» **To do**
Hunt through the lines below for the string "Lucid" and copy each one that has it.

Entries provided below:

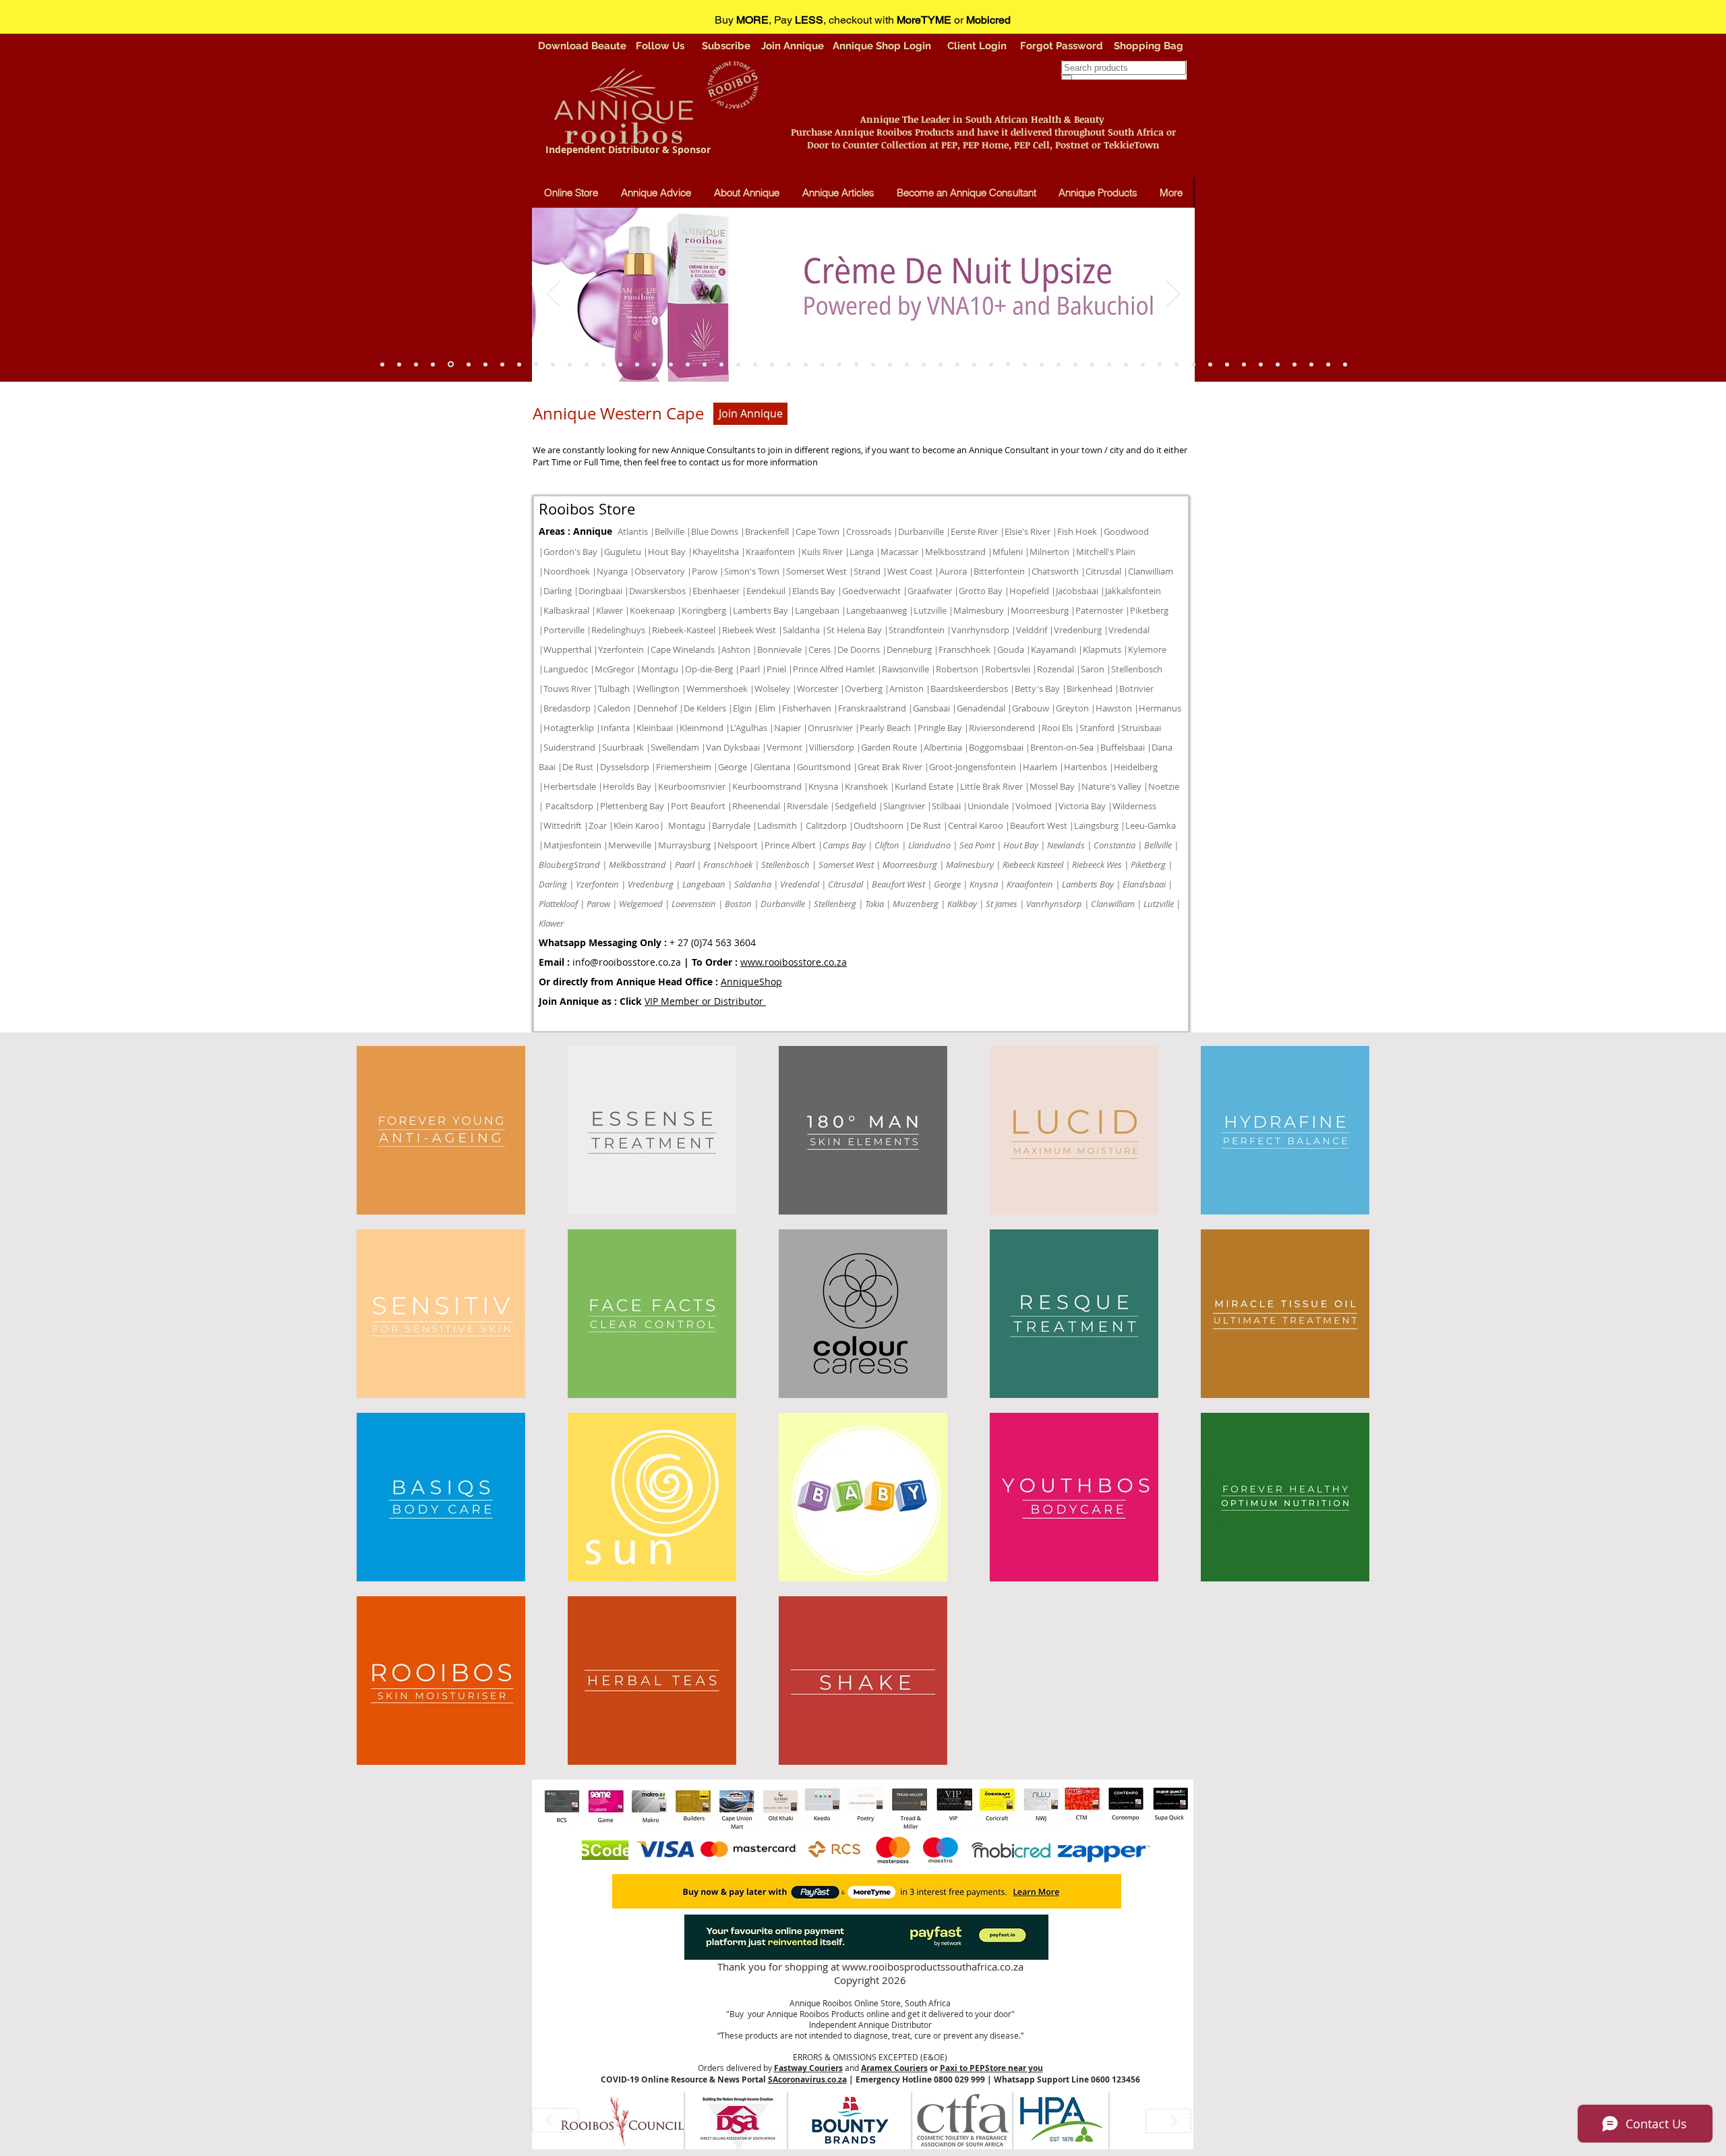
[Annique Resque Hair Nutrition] (637, 364)
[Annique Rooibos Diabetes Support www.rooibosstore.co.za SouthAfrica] (1075, 364)
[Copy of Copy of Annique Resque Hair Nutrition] (553, 364)
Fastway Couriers (808, 2068)
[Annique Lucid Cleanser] (671, 364)
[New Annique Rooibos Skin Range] (974, 364)
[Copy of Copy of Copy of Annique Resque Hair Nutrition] (399, 364)
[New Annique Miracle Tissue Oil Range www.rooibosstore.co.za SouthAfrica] (1294, 364)
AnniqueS (743, 981)
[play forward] (1168, 2120)
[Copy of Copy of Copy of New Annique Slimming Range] (1311, 364)
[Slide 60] (433, 364)
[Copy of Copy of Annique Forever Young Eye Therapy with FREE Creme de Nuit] (1143, 364)
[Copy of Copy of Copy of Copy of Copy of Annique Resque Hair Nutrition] (1345, 364)
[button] (622, 2120)
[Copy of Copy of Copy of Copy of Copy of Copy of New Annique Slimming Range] (873, 364)
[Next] (1173, 295)
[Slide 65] (451, 364)
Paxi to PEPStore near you (991, 2068)
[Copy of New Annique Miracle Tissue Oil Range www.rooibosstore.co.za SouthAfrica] (957, 364)
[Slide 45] (603, 364)
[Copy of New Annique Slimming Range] (738, 364)
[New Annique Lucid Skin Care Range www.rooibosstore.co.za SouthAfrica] (1261, 364)
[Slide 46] (620, 364)
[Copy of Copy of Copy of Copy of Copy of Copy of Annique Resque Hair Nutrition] (416, 364)
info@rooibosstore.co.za (626, 962)
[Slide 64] (519, 364)
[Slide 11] (1092, 364)
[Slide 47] (570, 364)
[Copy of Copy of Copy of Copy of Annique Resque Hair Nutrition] (502, 364)
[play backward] (555, 2120)
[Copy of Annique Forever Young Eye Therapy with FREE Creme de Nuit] (1109, 364)
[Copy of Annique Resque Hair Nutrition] (536, 364)
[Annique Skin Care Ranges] (991, 364)
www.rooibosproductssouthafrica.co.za (932, 1966)
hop (773, 981)
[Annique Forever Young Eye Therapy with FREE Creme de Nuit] (1227, 364)
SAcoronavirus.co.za (807, 2079)
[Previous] (553, 295)
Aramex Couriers (894, 2068)
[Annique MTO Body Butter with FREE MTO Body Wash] (1244, 364)
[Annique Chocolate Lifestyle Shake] (654, 364)
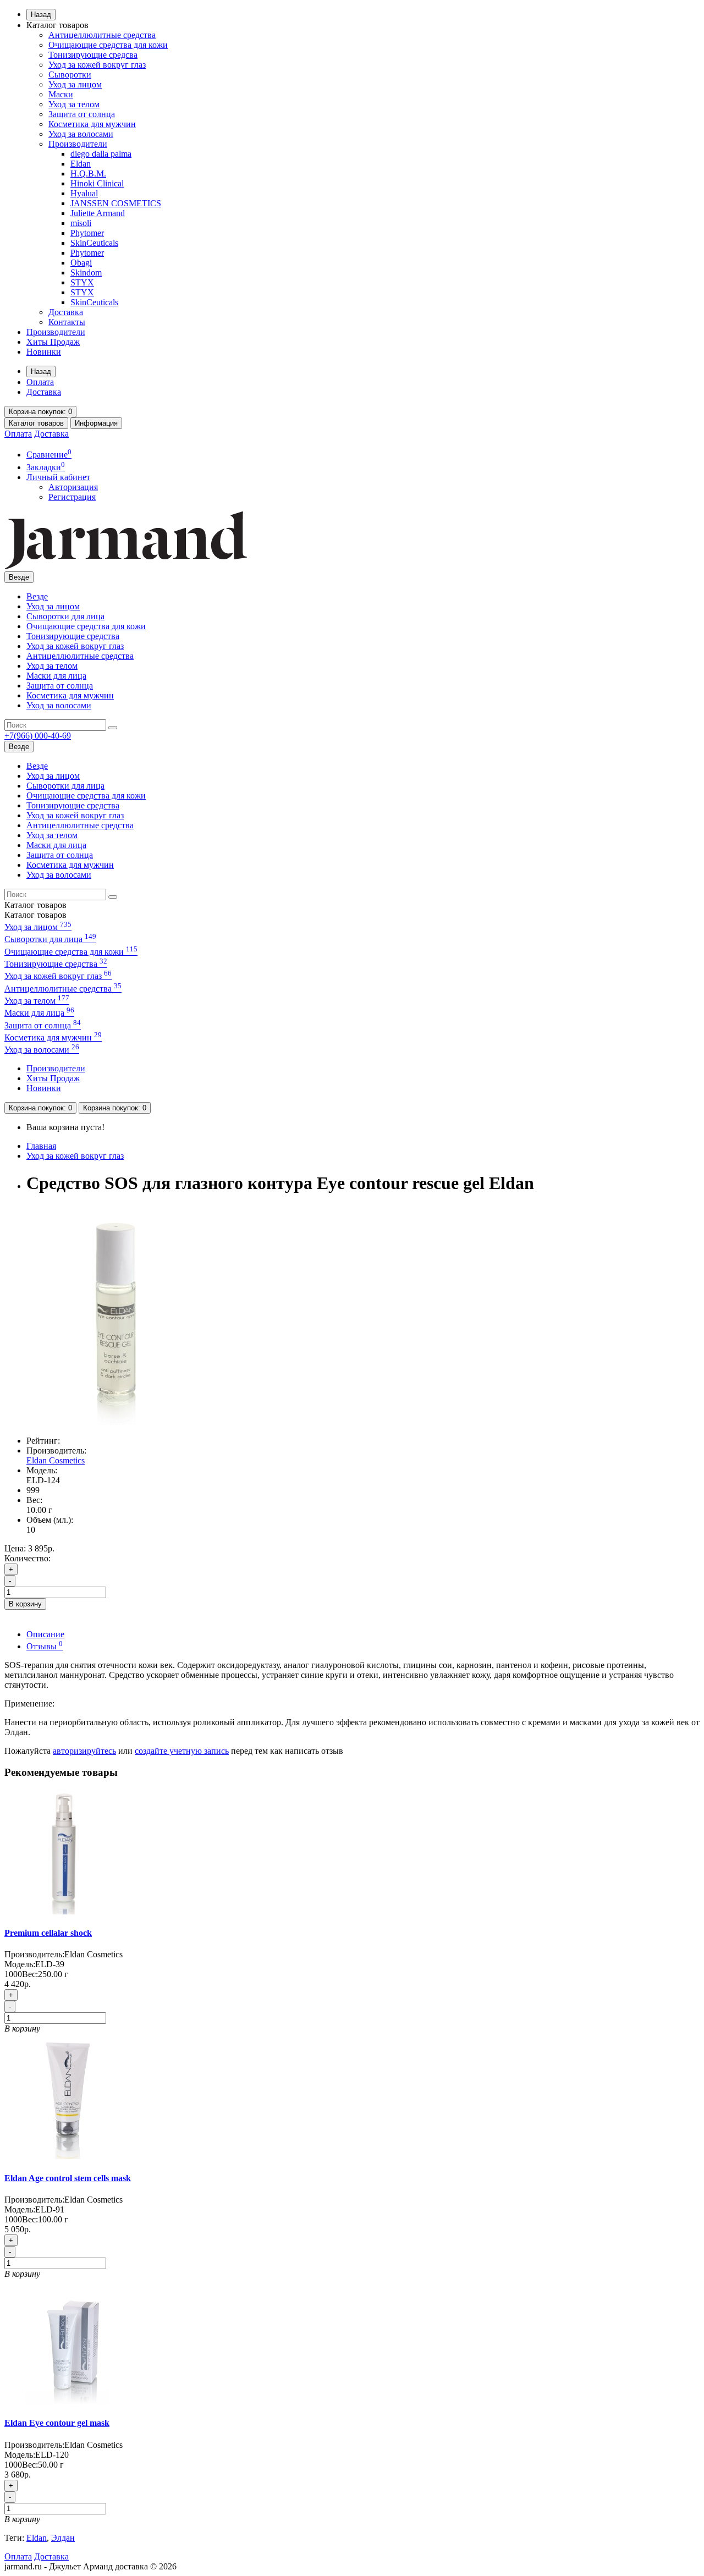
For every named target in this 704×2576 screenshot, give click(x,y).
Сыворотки (69, 74)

End of Entries provided.

» **Output**
[Annique Lucid Cleanser] (671, 364)
[New Annique Lucid Skin Care Range www.rooibosstore.co.za SouthAfrica] (1261, 364)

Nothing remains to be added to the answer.